Friday, February 19: Bandersnatches
CHOICE WORDS
by Steven Steinbock
Not long ago I had the pleasure of reading a paperback original science fiction novel from 1964. The book wasn’t bad. It was a decent story despite numerous fairly deep plot holes. The author was clearly having enough fun writing the book that he didn’t care that it was imperfect. I could ignore those plot holes and inconsistencies. What I couldn’t ignore was his insidious overuse of the word “presently.” The damn word which doesn’t mean much of anything seemed to show up on every single page. When one says “presently” what do they really mean? The dictionaries give two contradictory definitions: “now” and “later.”
The author may have intended it as a joke. (The novel dealt with time travel). But if he was trying to be funny or witty, I didn’t find it such. I think, rather, that the author was using “presently” as a narrative connective word. Just as writers connect clauses and events with words like so, then, next, and and, this particular writer used the word presently, page after page.
This got me thinking about the way writers choose words, both effectively and ineffectively. I was going for a car drive, and decided to give my ears a break from a constant diet of King Crimson. On a whim I grabbed an audiobook of Lawrence Block
reading his how-to book, Telling Lies for Fun and Profit. I’d read it years ago, and listened to it several years after that, and I was in the mood for talk but not willing to start listening to an entire novel.
I enjoy Block. In fact, I have never met anyone who has read him and didn’t enjoy him. Larry is unique in that his stories and his style have an appeal the crosses from the coziest of cozy readers all the way to the darkest streets of noir. He writes with an easy, almost conversational tone that flows so easily that one forgets that they are words on a page. As I relistened to Telling Lies, I found myself listening as much to his unusual choice of words as to his sage and unpretentious advice.
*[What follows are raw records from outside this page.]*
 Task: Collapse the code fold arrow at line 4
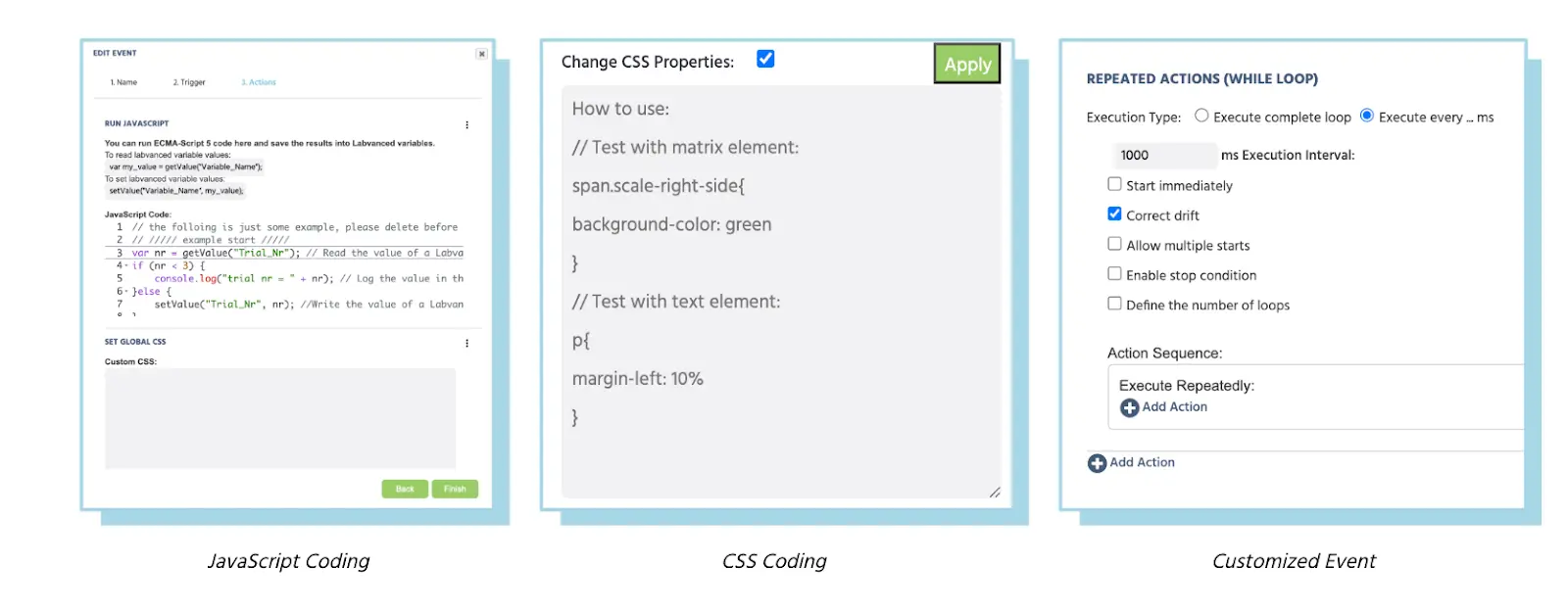click(125, 265)
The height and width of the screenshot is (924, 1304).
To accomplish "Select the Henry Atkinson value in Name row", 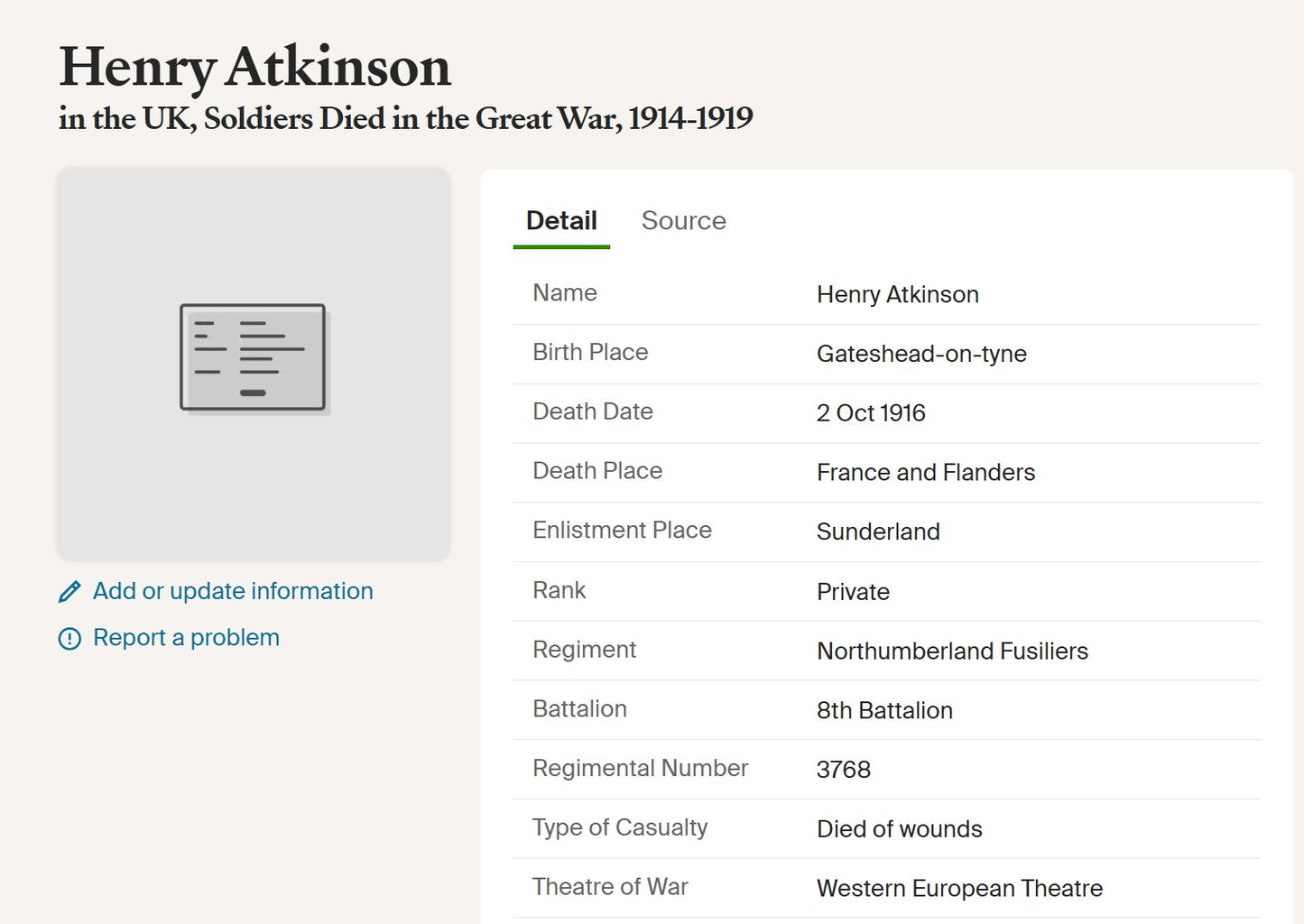I will 897,295.
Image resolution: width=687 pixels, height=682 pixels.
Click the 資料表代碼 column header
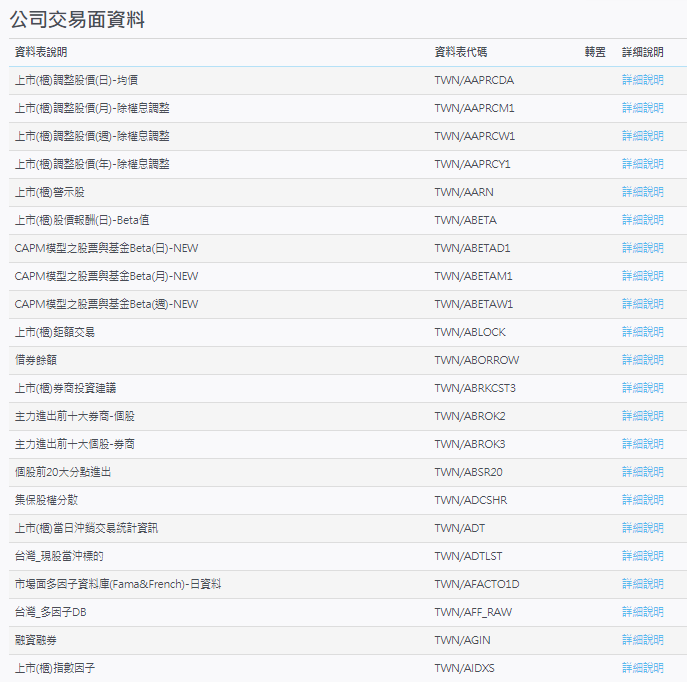461,52
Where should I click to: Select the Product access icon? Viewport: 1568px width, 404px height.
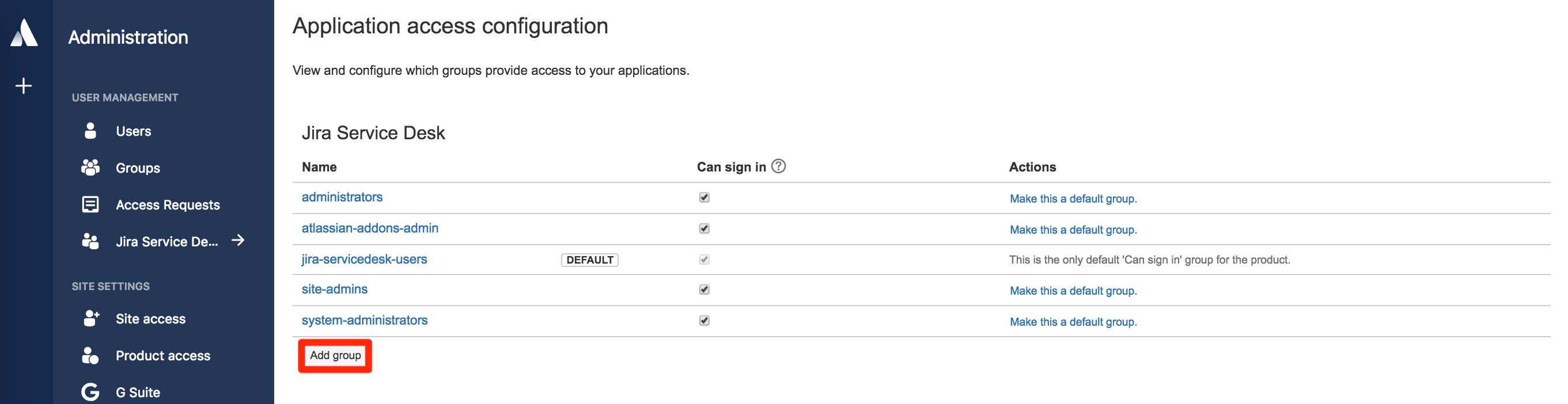90,355
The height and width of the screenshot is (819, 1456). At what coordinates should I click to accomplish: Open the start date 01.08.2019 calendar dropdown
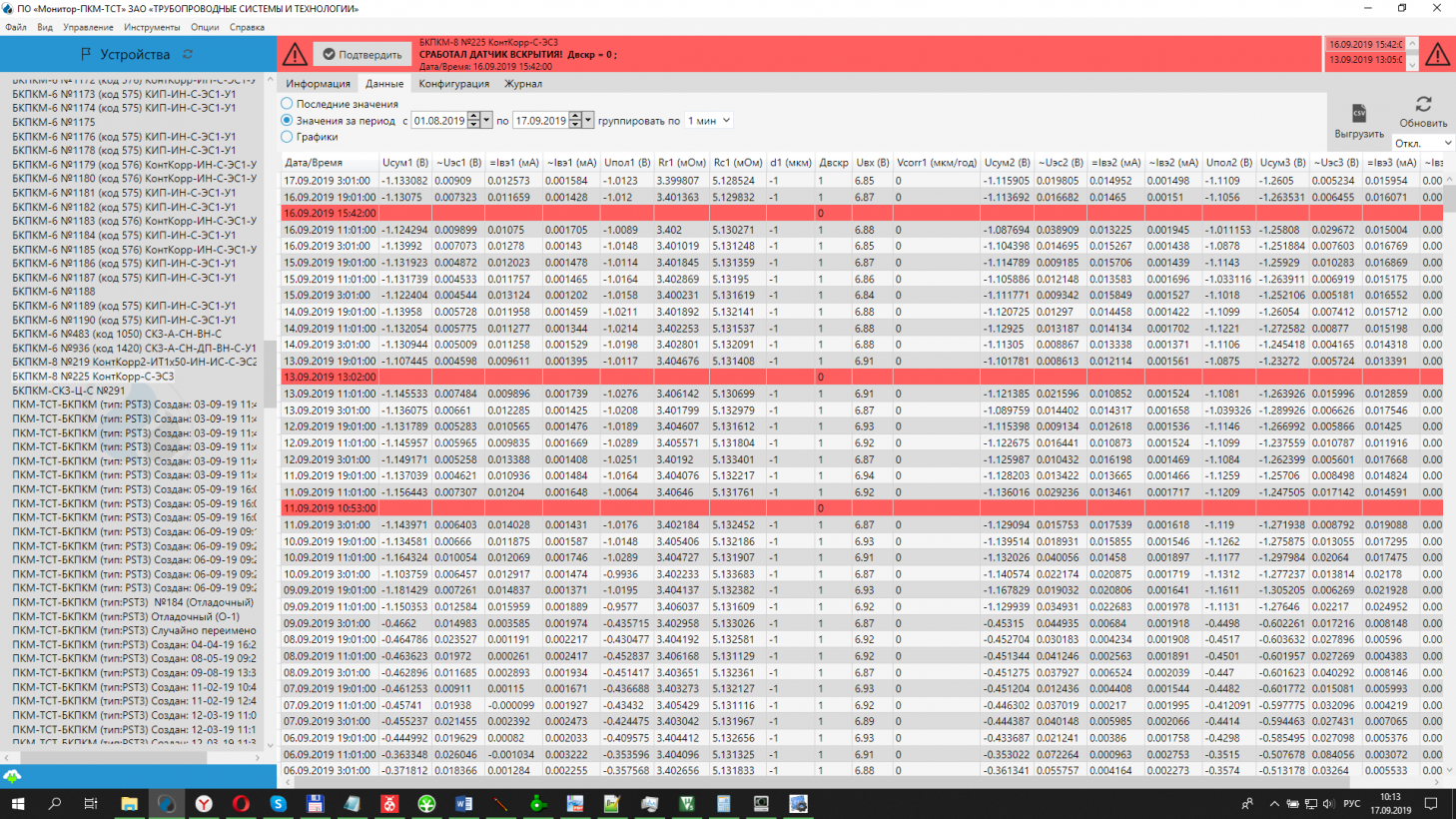486,121
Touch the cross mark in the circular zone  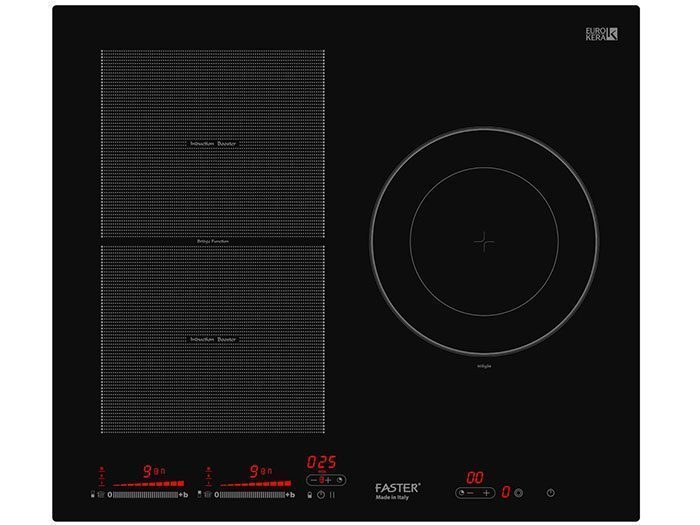click(x=484, y=241)
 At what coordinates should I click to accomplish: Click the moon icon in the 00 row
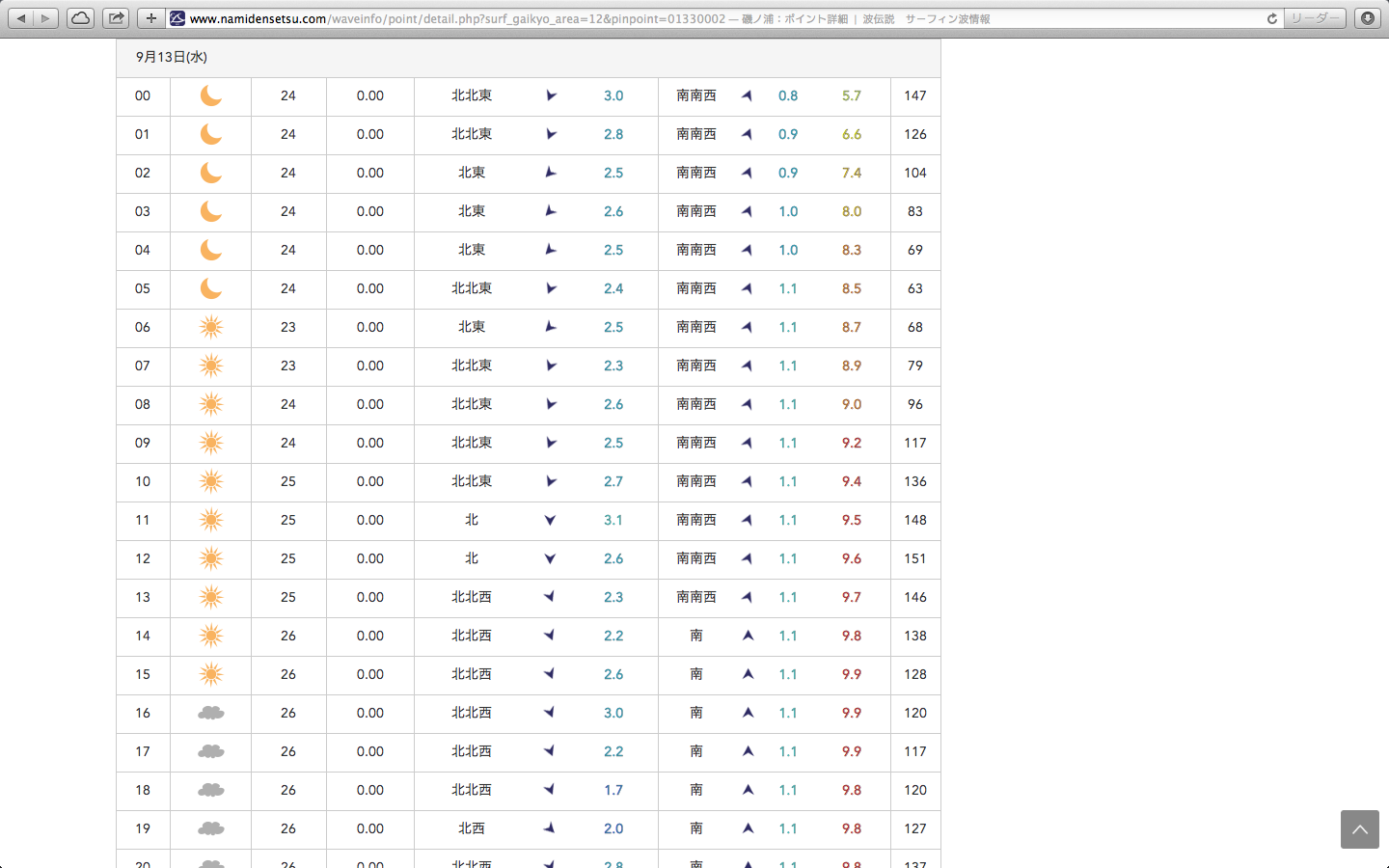point(210,95)
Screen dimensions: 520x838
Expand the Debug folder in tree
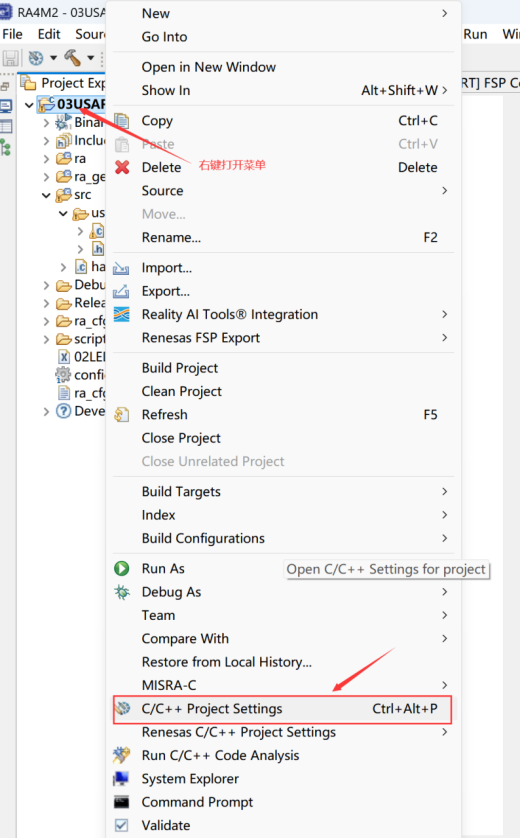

Block can get away with using expressions and verbal constructions that no one has seen since Wodehouse, and that would seem gaudy from any other writer’s pen. (Block does, in fact, make reference to a line at the end of Wodehouse’s Code of the Woosters, a line that I’ve alluded to in my columns here and elsewhere.) What makes Block’s word choices work is a mixture of using big words unpretentiously, using common words uncommonly, and using all words with a certain amount of well-trained playfulness. Take this passage from Telling Lies:
There are writers who enjoy rewriting. At least they say they do, and a feigned passion for revision would seem as unlikely as a pretended carnal enthusiasm for chickens, so I’m perfectly willing to believe them.
Or this passage from his story “A Bad Night for Burglars” (which, incidentally, is not about Bernie G. Rhodenbarr):
The burglar, a slender and clean-cut chap just past thirty, was rifling a drawer in the bedside table when Archer Trebizand slipped into the bedroom. Trebizand’s approach was as catfooted as if he himself were a burglar, a situation that was manifestly not the case. The burglar never did hear Trebizand, absorbed as he was in his perusal of the drawer’s contents, and at length he sensed the other man’s presence as a jungle beast senses the presence of a predator.
I think that’s a brilliant opening. It is euphonic, funny, and sets up the absurdity of the story that Block is about to unfold. What pulpish writer in 1977 could get away with calling a burglar a “chap”? Yet Block pulls it off. He spins out phrases like “a situation that was manifestly not the case” and “absorbed as he was in his perusal” and the phrases work.
I frequently practice the highest form of flattery but I’m wise enough to know that poor imitations can fall flat. I’ve read stories by experienced authors who were trying to employ Chandleresque similes and not pulling it off very well. It would be easy for me to write in a style that’s a poor imitation of Block’s. My hope is that I can dabble with words with the same enthusiasm and playfulness that I find in Block’s writing without copying his style.
It will take some work. I’ll get down to it presently.
Lawrence Block is certainly one of the best examples of the playfulness of word choice — especially when it is accidental. Such as he described in Chapter 41 of Telling Lies when, while reading the galleys of one of his upcoming Tenner novels, he noticed a reference to a “tobbo” shop. And, upon figuring that the typo “tobbo shop” sounded far more foreign than the correct “tobacco shop” he let it stand, looking forward to the day when someone else’s fiction referenced a tobbo shop…
Well, I too enjoy practicing the highest form of flattery, so when I an editor asked me to write a cross-genre detective-on-Mars SF/Mystery, I couldn’t resist the urge. The following appeared in my story “Shadows of Revolution”:
My orders were unusually vague: instead of reporting directly to the crime scene, I was to wait here in the station’s main concourse until I was contacted; by whom, I did not know. So I walked along, glancing at the displays of the various retail shops: the food vendors, the clothing stores, the tobbo shops, and of course the lone used bookstore that, on Mars at least, seems to exist only in maglev stations.
What can I say? It was fun, and choice words are the best. As Twain put it, “The difference between the almost-right word & the right word is really a large matter–it’s the difference between the lightning bug and the lightning.”